In his pro se brief appellant argues that the transcript of one of his post-conviction hearings, at which two of his former counsel testified, was materially altered, and that he should be granted a new evidentiary hearing on the issue of ineffective assistance of counsel. Appellant contends that because the transcript notes the hearing date as December 12, 1978, instead of December 8, 1978, when appellant alleges the hearing took place, the entire transcript should be regarded as suspect. The post-conviction hearing court addressed this contention and found the transcript to be accurate, regardless of the correct hearing date. Although appellant has presented numerous exhibits to show that the hearing in fact took place on December 8, he has presented no valid reasons why this Court should reject the finding of the post-conviction court, nor has he demonstrated that any prejudice resulted from the alleged discrepancies in the transcript. Thus, we reject this contention.
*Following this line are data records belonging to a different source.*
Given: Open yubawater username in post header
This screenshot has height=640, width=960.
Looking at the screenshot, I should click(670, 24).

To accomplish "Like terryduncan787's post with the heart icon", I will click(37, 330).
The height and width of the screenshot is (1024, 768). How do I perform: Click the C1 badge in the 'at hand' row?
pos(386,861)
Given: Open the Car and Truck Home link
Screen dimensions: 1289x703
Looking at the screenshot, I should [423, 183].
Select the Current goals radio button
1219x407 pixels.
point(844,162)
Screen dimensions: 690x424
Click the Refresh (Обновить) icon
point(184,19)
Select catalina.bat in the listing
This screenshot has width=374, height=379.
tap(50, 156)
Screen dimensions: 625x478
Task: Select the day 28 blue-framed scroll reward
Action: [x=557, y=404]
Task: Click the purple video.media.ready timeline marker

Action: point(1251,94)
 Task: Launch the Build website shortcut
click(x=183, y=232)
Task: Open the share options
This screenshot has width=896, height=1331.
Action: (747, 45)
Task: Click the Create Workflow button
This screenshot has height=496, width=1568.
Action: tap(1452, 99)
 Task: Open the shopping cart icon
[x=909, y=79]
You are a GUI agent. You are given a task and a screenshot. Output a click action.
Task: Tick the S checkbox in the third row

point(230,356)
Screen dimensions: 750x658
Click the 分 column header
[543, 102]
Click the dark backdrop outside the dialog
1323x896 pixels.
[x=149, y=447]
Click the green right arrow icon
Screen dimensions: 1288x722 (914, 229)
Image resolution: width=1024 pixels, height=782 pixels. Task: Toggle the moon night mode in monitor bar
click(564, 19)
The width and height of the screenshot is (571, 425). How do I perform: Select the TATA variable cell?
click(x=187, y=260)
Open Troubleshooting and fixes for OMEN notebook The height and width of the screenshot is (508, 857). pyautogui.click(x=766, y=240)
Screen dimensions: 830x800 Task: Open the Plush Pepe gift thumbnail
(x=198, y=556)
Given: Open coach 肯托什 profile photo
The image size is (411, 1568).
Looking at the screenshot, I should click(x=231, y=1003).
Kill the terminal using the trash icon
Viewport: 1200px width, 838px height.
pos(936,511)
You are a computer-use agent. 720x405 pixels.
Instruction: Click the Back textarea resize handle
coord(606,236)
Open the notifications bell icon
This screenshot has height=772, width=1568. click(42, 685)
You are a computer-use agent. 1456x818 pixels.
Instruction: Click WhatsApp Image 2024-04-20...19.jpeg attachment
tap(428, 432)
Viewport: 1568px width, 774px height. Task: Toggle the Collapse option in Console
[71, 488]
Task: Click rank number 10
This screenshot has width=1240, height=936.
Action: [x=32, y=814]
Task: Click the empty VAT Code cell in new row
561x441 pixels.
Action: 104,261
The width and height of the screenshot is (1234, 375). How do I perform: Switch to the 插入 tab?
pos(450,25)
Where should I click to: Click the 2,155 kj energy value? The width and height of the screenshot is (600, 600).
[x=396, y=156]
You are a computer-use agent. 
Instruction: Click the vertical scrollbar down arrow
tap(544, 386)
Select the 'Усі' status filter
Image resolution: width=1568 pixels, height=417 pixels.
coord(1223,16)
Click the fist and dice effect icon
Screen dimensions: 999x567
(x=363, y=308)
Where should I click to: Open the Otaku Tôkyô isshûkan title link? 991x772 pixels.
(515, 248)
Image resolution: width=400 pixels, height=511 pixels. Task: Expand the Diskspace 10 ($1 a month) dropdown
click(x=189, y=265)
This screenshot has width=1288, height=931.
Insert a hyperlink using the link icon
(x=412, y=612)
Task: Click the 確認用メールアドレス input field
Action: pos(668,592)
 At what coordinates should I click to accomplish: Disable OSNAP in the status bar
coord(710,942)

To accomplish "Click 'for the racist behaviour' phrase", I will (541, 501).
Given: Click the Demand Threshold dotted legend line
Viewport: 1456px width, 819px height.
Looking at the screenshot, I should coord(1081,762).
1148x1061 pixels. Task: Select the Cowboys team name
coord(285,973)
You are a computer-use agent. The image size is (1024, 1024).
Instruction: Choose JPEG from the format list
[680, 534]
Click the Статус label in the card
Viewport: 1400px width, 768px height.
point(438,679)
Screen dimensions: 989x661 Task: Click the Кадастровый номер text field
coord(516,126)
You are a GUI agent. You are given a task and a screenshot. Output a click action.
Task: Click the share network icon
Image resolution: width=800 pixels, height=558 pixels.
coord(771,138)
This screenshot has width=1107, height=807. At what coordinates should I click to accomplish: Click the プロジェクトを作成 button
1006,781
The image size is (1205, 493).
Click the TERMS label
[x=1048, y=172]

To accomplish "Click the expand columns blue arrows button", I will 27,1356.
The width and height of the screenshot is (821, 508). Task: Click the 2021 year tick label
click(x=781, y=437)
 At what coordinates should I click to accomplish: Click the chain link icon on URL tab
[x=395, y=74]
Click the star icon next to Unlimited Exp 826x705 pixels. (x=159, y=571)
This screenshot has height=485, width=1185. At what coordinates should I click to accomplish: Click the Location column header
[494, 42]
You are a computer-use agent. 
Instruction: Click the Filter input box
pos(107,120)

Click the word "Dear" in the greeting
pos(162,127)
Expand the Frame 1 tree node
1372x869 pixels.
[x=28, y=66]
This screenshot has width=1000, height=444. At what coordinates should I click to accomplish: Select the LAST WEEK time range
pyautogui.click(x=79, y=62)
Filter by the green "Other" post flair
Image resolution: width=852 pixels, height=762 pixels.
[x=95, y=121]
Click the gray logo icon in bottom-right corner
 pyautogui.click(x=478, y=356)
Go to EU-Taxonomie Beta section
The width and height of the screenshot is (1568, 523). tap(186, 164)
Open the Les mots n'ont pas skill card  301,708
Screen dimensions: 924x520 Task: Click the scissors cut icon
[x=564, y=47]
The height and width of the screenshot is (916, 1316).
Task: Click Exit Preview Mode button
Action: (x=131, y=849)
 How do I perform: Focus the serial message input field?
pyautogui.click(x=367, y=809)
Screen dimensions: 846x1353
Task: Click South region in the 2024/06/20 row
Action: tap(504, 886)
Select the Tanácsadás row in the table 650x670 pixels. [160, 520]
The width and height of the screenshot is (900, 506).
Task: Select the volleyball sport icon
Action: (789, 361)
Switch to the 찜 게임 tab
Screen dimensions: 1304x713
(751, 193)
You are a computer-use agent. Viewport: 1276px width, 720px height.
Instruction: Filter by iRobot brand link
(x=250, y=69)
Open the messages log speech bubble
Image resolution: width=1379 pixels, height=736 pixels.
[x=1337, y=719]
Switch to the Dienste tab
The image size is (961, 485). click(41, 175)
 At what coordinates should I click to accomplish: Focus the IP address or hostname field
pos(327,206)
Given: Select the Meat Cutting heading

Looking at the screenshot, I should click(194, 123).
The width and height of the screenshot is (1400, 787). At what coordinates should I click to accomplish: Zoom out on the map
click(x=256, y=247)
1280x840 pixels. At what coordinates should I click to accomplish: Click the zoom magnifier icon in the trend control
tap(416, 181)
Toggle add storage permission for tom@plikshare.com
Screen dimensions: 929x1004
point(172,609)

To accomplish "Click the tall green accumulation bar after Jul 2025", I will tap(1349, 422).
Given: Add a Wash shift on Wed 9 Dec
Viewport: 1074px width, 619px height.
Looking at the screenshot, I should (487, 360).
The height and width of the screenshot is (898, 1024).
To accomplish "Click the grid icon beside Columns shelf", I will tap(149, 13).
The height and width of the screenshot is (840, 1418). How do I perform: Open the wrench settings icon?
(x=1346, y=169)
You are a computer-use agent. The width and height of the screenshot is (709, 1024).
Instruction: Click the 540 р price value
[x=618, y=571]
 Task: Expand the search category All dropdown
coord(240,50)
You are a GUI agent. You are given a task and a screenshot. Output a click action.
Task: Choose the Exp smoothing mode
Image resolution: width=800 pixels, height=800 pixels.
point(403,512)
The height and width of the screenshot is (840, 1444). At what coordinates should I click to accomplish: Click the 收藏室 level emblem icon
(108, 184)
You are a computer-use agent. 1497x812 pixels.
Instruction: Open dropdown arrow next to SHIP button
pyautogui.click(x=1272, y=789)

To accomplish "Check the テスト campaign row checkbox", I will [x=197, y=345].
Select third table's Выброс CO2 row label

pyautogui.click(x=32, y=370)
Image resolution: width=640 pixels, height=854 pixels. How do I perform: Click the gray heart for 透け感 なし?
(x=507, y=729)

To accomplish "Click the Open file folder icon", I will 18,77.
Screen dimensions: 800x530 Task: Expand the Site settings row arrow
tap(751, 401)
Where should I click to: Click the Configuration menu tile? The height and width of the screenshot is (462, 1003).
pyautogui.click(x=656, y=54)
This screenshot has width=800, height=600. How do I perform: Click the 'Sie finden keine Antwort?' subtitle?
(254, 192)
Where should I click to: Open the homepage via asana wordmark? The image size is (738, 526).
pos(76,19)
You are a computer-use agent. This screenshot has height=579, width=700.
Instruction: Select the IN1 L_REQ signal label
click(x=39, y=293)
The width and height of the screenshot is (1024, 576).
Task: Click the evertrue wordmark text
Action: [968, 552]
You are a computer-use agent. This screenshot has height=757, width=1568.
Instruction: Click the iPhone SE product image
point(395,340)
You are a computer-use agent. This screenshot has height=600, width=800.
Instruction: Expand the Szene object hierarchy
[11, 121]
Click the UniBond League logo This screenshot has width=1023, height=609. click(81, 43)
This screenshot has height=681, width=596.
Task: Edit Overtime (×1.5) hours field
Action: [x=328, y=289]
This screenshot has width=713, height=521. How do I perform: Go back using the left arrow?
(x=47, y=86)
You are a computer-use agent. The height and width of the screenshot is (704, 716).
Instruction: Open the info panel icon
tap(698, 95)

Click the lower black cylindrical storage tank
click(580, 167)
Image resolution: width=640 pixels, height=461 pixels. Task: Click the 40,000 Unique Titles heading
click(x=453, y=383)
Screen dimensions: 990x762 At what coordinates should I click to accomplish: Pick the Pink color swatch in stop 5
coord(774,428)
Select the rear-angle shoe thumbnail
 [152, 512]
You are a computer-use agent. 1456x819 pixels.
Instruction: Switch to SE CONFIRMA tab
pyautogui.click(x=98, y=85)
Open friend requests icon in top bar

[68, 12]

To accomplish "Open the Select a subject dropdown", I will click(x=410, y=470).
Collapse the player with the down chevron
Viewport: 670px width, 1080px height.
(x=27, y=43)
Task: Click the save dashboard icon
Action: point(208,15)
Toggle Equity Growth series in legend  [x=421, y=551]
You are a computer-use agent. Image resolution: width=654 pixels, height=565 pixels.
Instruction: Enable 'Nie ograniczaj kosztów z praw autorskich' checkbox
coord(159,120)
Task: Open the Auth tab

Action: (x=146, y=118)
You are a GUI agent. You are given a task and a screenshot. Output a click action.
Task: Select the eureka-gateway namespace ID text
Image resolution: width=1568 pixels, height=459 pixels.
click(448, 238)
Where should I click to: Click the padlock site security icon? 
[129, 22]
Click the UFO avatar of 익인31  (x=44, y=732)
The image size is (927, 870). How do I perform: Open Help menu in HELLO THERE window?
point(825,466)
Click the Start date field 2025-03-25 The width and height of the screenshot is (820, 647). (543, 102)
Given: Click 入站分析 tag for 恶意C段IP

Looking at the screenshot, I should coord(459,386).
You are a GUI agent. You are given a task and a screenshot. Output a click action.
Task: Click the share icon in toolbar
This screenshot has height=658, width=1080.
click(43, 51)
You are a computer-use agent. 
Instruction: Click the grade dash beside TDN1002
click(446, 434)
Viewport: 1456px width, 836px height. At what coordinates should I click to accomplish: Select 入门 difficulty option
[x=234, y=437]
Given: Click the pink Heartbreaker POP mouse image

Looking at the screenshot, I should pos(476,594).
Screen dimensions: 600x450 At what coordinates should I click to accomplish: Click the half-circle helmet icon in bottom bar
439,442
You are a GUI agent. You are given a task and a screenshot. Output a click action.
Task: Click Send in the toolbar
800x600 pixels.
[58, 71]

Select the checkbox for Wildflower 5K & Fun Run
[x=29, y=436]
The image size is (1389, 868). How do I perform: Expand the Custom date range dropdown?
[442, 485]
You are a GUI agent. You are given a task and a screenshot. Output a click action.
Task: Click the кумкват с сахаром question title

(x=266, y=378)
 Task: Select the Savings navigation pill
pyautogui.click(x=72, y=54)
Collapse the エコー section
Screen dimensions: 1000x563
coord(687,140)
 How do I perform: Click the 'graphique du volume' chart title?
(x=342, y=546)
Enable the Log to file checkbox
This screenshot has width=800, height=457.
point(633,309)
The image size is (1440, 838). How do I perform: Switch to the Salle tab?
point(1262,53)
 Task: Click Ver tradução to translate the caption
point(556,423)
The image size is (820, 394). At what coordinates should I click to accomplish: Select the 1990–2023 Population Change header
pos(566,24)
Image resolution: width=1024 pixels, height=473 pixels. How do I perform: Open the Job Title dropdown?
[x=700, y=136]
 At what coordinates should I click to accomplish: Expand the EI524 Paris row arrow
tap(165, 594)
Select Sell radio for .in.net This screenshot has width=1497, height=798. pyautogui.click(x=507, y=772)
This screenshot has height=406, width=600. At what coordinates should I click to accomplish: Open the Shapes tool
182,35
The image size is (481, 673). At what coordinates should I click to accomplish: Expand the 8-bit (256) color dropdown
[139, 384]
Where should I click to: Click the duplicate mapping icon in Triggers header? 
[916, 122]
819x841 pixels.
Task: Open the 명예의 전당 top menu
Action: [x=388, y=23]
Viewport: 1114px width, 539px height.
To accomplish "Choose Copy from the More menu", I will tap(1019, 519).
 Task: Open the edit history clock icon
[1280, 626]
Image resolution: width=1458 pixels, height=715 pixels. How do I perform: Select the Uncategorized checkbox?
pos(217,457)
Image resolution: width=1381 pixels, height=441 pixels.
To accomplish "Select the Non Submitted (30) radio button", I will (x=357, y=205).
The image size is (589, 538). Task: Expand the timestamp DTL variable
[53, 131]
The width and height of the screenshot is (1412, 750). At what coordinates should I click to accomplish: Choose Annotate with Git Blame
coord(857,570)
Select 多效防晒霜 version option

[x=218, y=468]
We likewise reject appellant's claim that the denial of certain transcripts of trial testimony unfairly prejudiced his ability to present his case for post-conviction relief. The post-conviction hearing court found that appellant was not denied the transcripts in question. Moreover, the issue which appellant claims he would have pursued, involving the credibility of a Commonwealth witness, has already been litigated and decided adversely to appellant.[5]
Appellant and his counsel have sought to expose every imperfection that might arguably exist in the twelve-year record of appellant's case. However, as this Court observed on appellant's second direct appeal,
*35 "[a]lthough a perfectly conducted trial is indeed the ideal objective of our judicial process, the defendant is not necessarily entitled to relief simply because of some imperfections in the trial, so long as he has been accorded a fair trial. `A defendant is entitled to a fair trial but not a perfect one.'"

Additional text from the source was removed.